We were angry. Didn't Victor know there was a war on? We Bears had given bouquets that had appeared at the graveside stripped of their messages. We had laboured to clean the bathrooms of the dead, so that their heirs found nothing so much as a stain to alarm them – and had had our names forgotten however many times we were introduced to them. We had held our candles high at Trafalgar Square vigils, year after year, forming helpful compositional groups on cue, for press photographs that never got published. And there was Victor beautiful in his coffin, plump in his coffin, his poison-blued face hardly presenting a challenge to the undertaker's cosmetician.

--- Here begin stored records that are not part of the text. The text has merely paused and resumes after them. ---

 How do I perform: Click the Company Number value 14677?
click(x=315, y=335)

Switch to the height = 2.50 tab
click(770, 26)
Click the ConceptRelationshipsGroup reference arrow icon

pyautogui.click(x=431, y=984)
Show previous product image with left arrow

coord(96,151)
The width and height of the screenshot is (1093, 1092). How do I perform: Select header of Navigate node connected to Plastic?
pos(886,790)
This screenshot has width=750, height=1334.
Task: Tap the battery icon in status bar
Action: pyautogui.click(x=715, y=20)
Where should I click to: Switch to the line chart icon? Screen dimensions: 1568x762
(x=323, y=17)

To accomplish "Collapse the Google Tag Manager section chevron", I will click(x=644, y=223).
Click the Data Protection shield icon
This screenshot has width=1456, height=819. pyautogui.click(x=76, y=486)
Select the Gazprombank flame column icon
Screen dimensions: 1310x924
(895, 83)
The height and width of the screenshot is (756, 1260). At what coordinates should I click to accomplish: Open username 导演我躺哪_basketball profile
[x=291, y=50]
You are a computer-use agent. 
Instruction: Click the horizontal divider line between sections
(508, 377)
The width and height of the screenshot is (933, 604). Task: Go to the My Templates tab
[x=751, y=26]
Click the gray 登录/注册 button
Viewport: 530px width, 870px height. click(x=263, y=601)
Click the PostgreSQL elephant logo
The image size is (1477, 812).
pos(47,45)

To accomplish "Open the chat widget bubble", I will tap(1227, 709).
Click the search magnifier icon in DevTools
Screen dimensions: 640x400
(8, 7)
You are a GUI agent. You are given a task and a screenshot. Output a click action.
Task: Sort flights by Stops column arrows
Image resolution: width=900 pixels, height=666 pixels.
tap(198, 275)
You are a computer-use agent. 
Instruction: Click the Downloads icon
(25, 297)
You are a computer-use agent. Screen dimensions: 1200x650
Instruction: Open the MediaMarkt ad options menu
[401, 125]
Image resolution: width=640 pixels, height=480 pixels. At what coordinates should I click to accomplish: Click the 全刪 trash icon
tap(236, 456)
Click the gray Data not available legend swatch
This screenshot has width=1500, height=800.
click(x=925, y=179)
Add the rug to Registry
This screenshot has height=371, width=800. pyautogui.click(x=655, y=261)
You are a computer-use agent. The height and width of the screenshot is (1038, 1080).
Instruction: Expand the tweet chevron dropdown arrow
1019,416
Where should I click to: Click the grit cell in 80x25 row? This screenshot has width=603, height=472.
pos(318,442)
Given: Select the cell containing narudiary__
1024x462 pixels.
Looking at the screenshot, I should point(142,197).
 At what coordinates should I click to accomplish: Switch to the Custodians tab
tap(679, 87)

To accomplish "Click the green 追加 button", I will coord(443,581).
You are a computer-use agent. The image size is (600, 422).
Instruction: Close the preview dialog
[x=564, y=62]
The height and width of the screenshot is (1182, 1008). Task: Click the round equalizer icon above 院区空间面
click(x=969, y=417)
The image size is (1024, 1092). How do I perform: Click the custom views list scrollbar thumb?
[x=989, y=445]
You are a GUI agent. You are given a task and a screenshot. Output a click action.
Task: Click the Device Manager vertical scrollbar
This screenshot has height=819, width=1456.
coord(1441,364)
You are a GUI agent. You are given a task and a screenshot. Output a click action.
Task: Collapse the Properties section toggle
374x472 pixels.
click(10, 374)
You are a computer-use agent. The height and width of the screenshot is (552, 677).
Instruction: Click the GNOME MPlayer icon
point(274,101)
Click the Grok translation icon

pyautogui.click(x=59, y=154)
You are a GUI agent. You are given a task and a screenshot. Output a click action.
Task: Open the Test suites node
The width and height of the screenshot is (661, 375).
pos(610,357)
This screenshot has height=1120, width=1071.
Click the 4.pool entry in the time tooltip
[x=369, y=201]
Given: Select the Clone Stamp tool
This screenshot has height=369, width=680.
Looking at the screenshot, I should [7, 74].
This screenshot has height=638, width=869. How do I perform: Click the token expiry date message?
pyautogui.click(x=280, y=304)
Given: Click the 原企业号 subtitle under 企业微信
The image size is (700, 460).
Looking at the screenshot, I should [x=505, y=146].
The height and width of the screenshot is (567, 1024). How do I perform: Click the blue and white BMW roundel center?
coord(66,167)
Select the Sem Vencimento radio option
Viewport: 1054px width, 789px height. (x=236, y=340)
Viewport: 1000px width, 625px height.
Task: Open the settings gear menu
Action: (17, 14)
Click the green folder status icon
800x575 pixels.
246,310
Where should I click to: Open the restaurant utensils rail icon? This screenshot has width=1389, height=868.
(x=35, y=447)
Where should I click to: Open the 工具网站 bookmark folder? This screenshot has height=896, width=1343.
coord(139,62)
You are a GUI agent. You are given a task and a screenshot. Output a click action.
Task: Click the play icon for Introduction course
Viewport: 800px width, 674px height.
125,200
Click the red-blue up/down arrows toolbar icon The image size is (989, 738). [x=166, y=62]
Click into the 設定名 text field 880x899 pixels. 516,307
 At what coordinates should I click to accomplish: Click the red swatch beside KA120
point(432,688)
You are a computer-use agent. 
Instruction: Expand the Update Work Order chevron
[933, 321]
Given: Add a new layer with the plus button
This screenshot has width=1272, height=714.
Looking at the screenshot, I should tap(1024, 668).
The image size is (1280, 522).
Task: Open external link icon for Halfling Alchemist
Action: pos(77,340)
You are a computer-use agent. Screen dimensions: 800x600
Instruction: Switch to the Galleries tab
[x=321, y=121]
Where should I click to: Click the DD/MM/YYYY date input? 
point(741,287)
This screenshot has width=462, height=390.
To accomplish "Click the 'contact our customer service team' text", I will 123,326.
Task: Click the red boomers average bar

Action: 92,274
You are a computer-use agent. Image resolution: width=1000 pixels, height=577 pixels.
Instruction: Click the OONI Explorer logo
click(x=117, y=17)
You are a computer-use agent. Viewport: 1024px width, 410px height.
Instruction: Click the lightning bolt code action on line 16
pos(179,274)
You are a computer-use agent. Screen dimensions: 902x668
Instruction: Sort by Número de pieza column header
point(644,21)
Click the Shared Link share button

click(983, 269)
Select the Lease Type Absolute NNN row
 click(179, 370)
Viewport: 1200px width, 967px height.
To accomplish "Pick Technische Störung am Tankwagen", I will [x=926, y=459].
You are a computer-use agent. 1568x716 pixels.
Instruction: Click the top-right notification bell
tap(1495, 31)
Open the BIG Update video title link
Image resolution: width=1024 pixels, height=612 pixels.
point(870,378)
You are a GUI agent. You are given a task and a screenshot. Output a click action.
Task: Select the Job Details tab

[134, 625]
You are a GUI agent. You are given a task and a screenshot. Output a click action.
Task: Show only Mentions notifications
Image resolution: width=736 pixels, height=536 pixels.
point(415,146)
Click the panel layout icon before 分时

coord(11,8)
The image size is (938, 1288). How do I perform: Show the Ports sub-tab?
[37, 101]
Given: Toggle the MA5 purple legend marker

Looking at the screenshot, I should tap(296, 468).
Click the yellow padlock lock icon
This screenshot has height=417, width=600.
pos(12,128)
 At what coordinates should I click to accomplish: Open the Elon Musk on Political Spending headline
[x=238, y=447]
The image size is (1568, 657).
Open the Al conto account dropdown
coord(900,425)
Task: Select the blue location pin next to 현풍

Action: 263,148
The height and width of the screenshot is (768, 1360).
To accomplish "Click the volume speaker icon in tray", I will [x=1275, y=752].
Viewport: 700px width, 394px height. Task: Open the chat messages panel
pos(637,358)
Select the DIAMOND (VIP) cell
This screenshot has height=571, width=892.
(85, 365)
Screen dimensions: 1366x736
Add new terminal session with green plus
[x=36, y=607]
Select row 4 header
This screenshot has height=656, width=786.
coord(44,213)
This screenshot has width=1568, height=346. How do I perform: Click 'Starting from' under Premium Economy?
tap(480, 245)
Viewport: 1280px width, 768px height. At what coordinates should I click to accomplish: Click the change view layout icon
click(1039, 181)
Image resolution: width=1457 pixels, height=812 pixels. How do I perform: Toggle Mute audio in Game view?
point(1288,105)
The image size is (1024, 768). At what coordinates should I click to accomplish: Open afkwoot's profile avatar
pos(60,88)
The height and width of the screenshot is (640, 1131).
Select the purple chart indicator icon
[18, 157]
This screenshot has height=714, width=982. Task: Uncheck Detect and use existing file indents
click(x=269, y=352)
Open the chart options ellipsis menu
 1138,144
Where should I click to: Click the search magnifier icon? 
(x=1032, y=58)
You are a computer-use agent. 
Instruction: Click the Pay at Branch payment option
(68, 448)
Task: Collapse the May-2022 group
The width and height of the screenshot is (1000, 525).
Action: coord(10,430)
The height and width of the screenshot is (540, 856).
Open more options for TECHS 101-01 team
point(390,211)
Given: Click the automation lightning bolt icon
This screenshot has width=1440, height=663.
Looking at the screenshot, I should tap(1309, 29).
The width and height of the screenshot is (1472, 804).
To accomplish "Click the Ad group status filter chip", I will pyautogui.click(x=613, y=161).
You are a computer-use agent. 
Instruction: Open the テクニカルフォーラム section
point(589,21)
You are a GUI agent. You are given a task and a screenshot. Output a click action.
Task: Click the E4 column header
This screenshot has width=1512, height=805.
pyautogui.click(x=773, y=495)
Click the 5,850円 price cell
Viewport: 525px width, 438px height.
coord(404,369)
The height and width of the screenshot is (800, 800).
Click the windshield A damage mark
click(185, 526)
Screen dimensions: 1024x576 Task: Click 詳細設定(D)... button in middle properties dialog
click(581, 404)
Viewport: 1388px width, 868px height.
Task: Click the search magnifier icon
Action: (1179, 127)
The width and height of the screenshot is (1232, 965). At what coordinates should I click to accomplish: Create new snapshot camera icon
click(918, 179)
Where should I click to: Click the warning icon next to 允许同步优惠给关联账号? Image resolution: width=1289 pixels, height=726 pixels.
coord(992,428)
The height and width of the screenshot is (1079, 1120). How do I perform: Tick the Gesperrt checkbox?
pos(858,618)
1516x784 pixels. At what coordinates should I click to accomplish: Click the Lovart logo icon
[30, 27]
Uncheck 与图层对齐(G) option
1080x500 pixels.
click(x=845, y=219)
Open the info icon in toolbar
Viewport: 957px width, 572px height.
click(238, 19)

Everywhere we look we see Aids. We can be driving along, not thinking of anything. We stop at the traffic lights and there's a cyclist waiting there too, foot flexed on the pedal, ready to shoot off first. The picture of health. Except that he's wearing a mask to filter the city air that makes us think of an oxygen mask, and there's a personal stereo fastened by a strap to his bicep that reminds us of a drip feed – as if he was taking music intravenously.
So how could Victor see anything but Aids? What gave him the right to follow his obsession with his father so far? Somehow while we were all busy he found the time to invent his own illness. Wasn't Aids good enough for him? We loved his flesh, but it was unnatural that he died with it unmelted. Dying fat is an obscenity, these days. You're not supposed to be able to take it with you.